_Collected data entries_.
□ □ □

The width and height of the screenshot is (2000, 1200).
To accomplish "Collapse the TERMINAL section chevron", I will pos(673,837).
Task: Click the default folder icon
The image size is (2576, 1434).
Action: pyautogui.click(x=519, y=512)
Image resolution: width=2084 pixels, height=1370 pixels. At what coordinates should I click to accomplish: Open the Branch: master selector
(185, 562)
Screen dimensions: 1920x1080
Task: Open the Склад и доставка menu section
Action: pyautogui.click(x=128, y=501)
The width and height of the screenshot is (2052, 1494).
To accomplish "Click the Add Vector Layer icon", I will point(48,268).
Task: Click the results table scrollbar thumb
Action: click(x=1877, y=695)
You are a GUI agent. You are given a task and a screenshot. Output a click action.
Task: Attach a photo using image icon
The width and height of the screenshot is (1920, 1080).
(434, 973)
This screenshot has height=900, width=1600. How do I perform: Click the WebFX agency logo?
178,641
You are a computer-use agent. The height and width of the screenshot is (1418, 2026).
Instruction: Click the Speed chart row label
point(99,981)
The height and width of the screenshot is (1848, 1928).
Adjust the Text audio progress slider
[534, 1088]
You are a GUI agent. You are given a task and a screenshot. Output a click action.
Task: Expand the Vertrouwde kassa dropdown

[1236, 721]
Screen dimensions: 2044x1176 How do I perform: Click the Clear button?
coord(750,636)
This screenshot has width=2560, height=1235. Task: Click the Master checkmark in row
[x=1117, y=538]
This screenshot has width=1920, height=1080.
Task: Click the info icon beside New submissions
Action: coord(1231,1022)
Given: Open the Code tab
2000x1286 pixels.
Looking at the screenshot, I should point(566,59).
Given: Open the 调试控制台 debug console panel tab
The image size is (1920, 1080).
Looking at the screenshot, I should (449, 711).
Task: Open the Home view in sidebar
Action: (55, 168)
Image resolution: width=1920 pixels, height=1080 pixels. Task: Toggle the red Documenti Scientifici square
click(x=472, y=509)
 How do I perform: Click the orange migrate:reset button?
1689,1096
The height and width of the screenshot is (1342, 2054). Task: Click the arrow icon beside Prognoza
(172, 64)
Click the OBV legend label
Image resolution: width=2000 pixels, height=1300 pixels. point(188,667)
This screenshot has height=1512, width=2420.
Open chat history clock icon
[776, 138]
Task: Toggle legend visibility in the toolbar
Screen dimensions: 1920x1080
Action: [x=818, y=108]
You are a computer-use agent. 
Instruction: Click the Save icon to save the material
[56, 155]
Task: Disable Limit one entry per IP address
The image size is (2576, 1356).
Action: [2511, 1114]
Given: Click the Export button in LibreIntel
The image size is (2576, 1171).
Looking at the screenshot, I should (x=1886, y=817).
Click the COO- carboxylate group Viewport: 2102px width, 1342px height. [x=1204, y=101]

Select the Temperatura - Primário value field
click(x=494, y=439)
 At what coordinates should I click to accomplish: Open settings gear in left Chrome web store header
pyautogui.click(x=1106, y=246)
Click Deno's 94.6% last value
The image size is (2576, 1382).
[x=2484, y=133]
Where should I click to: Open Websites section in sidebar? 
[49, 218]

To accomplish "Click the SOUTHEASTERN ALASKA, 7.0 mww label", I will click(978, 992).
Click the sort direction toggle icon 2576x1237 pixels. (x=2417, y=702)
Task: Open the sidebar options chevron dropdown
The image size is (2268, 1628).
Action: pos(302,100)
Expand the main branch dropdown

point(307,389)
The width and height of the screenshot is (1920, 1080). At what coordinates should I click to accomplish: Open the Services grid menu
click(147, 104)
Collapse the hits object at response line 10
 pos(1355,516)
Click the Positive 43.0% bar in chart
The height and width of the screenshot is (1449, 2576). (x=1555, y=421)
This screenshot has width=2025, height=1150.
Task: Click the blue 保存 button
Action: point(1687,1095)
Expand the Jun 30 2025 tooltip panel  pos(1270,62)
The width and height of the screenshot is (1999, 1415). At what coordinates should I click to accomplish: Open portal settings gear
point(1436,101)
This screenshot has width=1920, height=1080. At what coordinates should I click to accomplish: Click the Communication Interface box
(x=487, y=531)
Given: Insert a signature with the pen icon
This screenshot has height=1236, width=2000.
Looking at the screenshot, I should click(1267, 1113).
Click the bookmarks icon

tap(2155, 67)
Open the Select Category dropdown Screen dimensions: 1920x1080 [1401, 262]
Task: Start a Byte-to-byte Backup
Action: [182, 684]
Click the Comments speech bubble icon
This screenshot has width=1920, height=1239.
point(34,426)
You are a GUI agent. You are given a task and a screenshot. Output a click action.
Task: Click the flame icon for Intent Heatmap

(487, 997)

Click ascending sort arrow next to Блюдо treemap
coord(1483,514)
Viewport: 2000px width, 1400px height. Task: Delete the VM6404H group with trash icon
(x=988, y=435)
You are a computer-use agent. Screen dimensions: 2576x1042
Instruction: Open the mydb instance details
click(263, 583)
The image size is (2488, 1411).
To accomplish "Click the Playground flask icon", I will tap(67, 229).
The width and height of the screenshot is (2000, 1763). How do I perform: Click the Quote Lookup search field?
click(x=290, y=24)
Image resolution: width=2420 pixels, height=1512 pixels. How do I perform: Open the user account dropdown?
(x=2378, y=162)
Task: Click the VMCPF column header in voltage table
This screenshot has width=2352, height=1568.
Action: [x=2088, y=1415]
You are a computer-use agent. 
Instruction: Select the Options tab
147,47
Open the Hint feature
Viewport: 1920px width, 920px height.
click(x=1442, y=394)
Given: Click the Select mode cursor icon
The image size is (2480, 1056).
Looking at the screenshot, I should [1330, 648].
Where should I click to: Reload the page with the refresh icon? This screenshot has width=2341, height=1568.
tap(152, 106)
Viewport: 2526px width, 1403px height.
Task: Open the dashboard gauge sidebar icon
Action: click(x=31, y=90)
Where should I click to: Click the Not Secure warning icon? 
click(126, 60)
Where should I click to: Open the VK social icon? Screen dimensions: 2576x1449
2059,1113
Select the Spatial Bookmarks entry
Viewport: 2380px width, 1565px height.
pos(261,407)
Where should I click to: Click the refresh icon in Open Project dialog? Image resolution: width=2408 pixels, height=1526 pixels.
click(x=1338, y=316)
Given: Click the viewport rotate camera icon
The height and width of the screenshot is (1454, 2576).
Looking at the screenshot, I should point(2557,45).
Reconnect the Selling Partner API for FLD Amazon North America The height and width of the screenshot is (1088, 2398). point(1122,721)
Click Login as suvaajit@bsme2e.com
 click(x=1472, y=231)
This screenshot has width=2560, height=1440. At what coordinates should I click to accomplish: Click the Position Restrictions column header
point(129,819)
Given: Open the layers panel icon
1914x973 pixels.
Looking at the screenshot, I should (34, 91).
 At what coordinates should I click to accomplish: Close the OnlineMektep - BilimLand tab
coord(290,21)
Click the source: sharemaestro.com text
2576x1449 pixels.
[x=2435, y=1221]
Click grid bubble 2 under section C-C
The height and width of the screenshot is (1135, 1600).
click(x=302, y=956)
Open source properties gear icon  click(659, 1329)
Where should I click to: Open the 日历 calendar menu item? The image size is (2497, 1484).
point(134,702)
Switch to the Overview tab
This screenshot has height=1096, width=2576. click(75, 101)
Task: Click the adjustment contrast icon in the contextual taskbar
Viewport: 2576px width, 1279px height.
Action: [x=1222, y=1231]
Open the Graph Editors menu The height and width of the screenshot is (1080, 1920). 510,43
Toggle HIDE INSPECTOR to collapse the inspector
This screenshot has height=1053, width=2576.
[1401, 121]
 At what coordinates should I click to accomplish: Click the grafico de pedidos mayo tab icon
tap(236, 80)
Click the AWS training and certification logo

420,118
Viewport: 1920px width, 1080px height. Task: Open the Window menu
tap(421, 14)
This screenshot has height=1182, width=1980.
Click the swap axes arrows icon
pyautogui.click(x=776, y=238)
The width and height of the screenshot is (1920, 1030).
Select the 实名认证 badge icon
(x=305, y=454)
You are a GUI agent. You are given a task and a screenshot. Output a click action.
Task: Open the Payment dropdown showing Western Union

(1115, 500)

□ □ □

_Action item_. Nothing but the lines from the top of the entries above through the line with "The width and height of the screenshot is (2052, 1494)." should be set down, each exactly as written.

_Worked solution_.
The width and height of the screenshot is (2000, 1200).
To accomplish "Collapse the TERMINAL section chevron", I will pos(673,837).
Task: Click the default folder icon
The image size is (2576, 1434).
Action: pyautogui.click(x=519, y=512)
Image resolution: width=2084 pixels, height=1370 pixels. At what coordinates should I click to accomplish: Open the Branch: master selector
(185, 562)
Screen dimensions: 1920x1080
Task: Open the Склад и доставка menu section
Action: pyautogui.click(x=128, y=501)
The width and height of the screenshot is (2052, 1494).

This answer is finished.